Passage given
┌──

Selecting specific named elements from XML using XSLT

Question

I got an XML like this on va variable prdxml

  <category numberofproducts="0">
  <id>catering</id>
  <url>/products/kantine</url>
  <name>Kantine</name>
  <category numberofproducts="0">
    <id>madembal</id>
    <url>/products/mad-og-emballage</url>
    <name>Mad og emballage</name>
    <category numberofproducts="9">
      <id>stanniol</id>
      <url>/products/stanniol</url>
      <name>Stanniol</name>
      <category  numberofproducts="9">
        <id>stankd</id>
        <url>/products/stankd</url>
        <name>stankd</name>
      </category>
    </category>
    <category numberofproducts="5">
      <id>termo</id>
      <url>/products/termobakker</url>
      <name>Termobakker</name>
    </category>
  </category>
</category>

Now I want to get all the Id's present in this xml to a string.Tried usual for-each loop but failed,because of the structure of this xml. Now I thinks there may be a smarter way to achieve this ,that i never known.Can any one give me that light.

Answer 1

If you mean flattening all id's irrespective of their nesting, level, then this should work with a ',' delimiter in between.

└──

Data shown
┌──

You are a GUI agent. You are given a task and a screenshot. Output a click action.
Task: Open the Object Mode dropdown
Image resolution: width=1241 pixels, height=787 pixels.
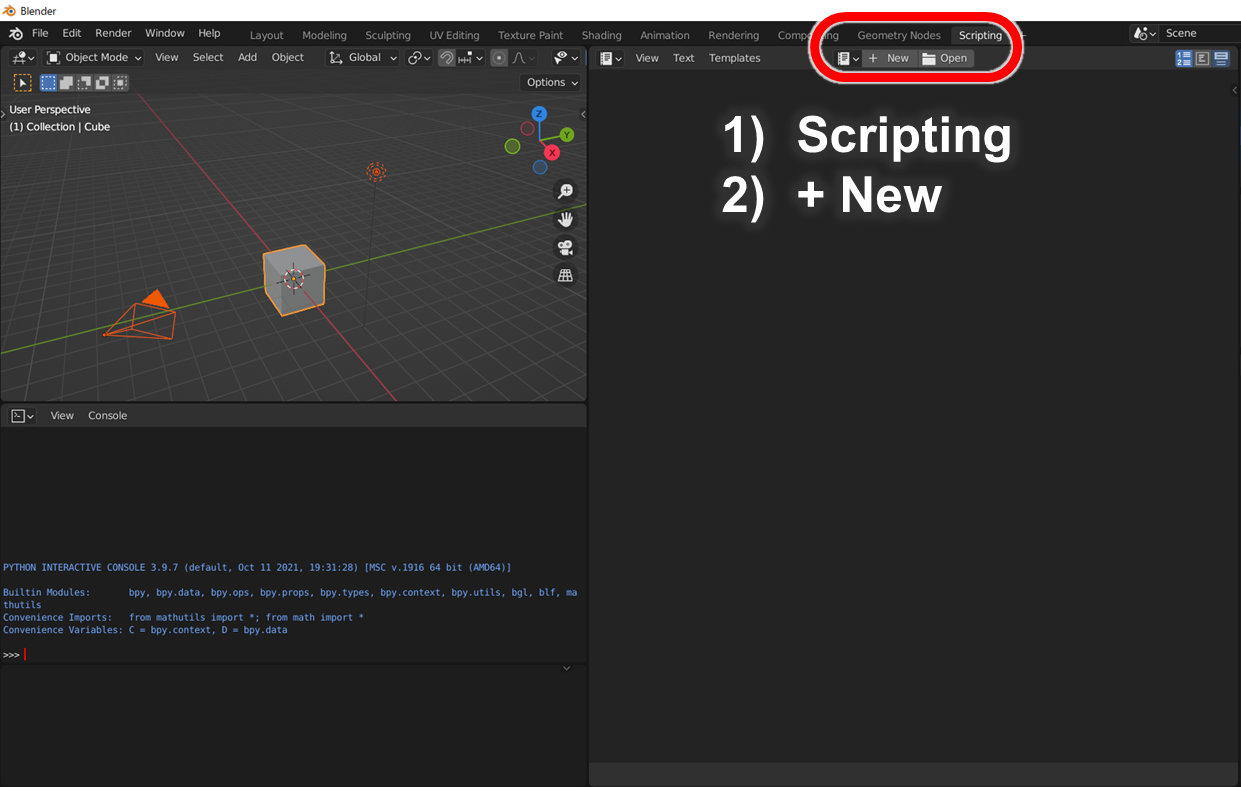pos(93,57)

└──

What you need to do
(a) List every value held in an id element in the forum thread's XML sample.
(b) Reproduce the forum thread from "Now I want to" to "me that light.", inclusive, renaming "string" to "list" wherever it occurs.

List of solutions
(a)
catering
madembal
stanniol
stankd
termo

(b)
Now I want to get all the Id's present in this xml to a list.Tried usual for-each loop but failed,because of the structure of this xml. Now I thinks there may be a smarter way to achieve this ,that i never known.Can any one give me that light.